In a speech to a conference in Ankara, Andrei Areshev said that such a conclusion is “mistaken at its core” because it fails to “take into consideration” the geopolitical shifts following the conflict and “especially after Russia’s recognition of Abkhazia and South Ossetia as independent states” (www.fondsk.ru/article.php?id=1...

And he warned that “if the proposals of the Russian Federation for the demilitarization of Georgia, the placement of limitations on its military, and the creation of an effective monitoring system are blocked (or not heard), then this will be for Moscow a clear and unambiguous signal that sooner or later there will be a renewal of military operations”

Moreover, “give the experience of 2004 and 2008, Russia will hardly wait when [someone or other attacks South Ossetia and Abkhazia a third time,” he continued. It reserves the right to move first and not only against countries in the region but also against others who may back those countries against Russia.

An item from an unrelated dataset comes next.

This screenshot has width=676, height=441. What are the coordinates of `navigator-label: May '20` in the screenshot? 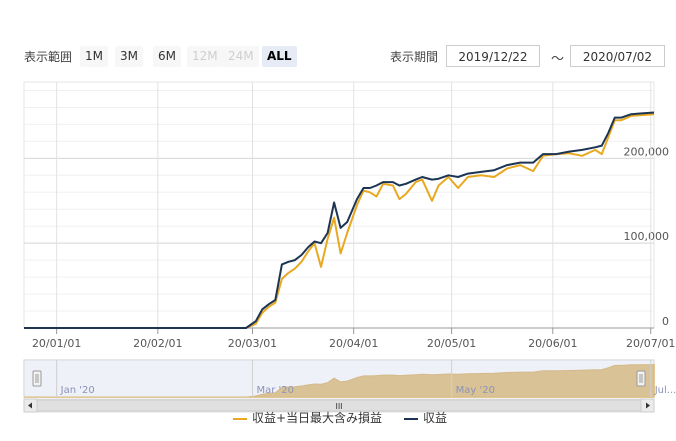 It's located at (476, 390).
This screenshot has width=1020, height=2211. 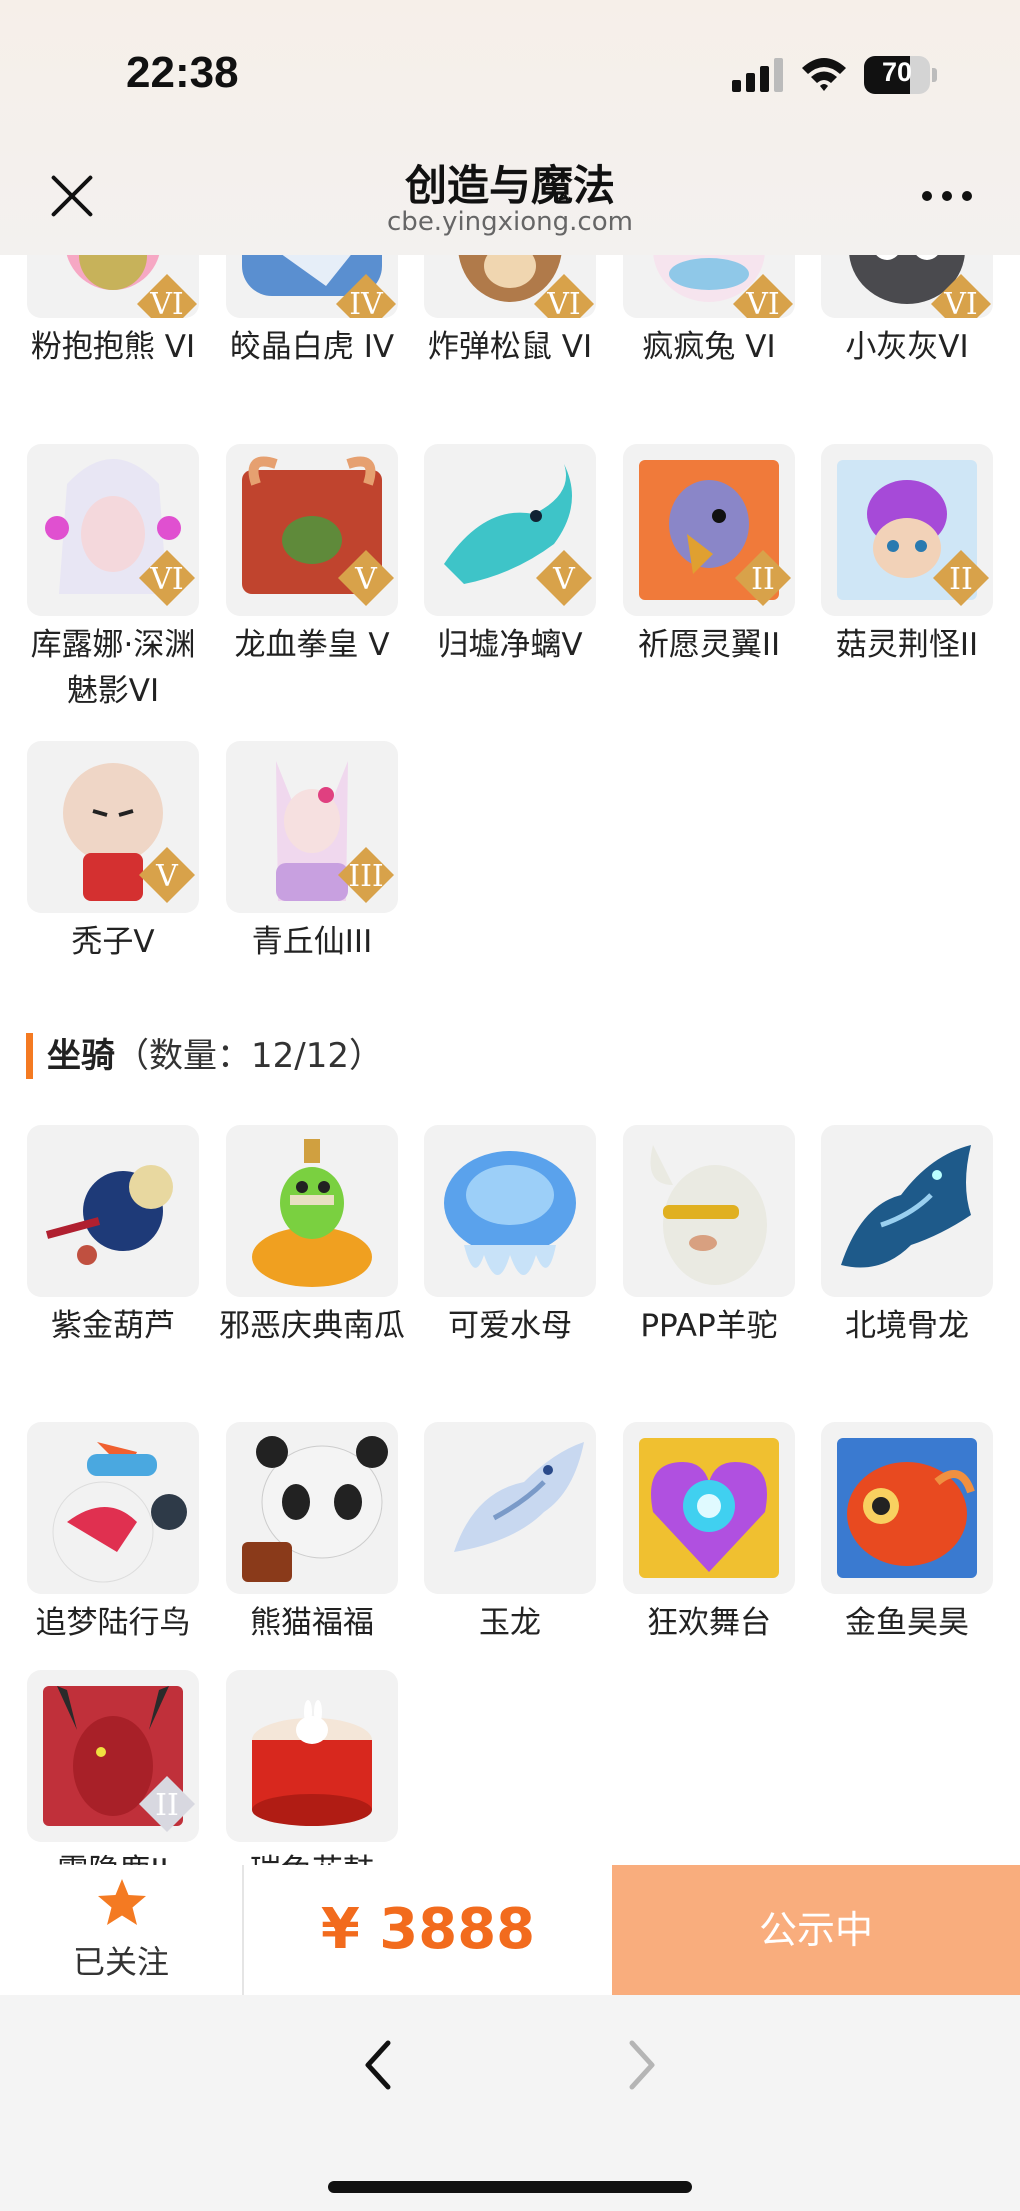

“The strategy of Russia for guaranteeing security on its southern borders presupposes the identification of the basic sources of threats,” the Moscow analyst said. These threatens can come from “both individual states and blocks of states and from other” entities “which are the instrument for the realization of the interests of external forces.”

Those words were clearly directed not only at the European Union but more generally. According to Areshev, “in the absence of an effective dialogue on regional security with the European Union and especially the US, the creation of a system of collective security capable of responding to crises ... is becoming an ever more important task.”

None of the existing organizations – not the UN or the OSCE – is effective, and consequently, all the relevant powers need to come together to discuss what might be done, something Moscow has proposed but that neither the Europeans nor the Americans have responded to.

Turkey’s proposal for a regional security platform represents a useful contribution to such a discussion, Areshev said. But because it too fails to recognize how much has changed in the Caucasus after the five day war, there are three aspects in the plan “which require further discussion.”

First, the Turkish proposal excludes Iran. That makes it “incomplete,” Areshev says. “The rapprochement of Russia and Iran is a stabilizing factor,” something at least some member countries of the European Union appreciate and also something that limits what he said were American efforts designed to promote “the destabilization of the region.”

Second, the Turkish proposal does not oppose the inclusion of Georgia in NATO or the rearmament of Georgia after the war, either of which, Areshev insists, “will make more difficult the realization of any peace-keeping initiatives in the Caucasus. Instead, both such actions will make conflict more likely.

Russia would respond to “a strengthening of NATO in the Caucasus” in many ways, including possibly seeking “the transformation of the Shanghai Cooperation Organization (SCO) into “a fully-formed military-political union” and its expansion to include “new countries, in particular Iran.”

And third, Areshev argues, no collective security arrangements in the Caucasus will be possible unless “the interests of Abkhazia and South Ossetia” and other “unrecognized or partially recognized states” are taken into account, something that the Turkish Platform as currently formulated does not do.

Areshev suggests that the next steps in the new southern Caucasus should the neutralization of all the countries in the south Caucasus, agreements on the non-use of force among them, the promotion of economic integration, and guarantees for the uninterrupted flow of oil and gas through and around the region.

Other Russian commentators have made one or more of these points before in recent weeks, but both Areshev’s authority as an analyst with close ties to the Russian security services and the tenor and tone of his remarks underscore just how much has changed in the south Caucasus since August 8th.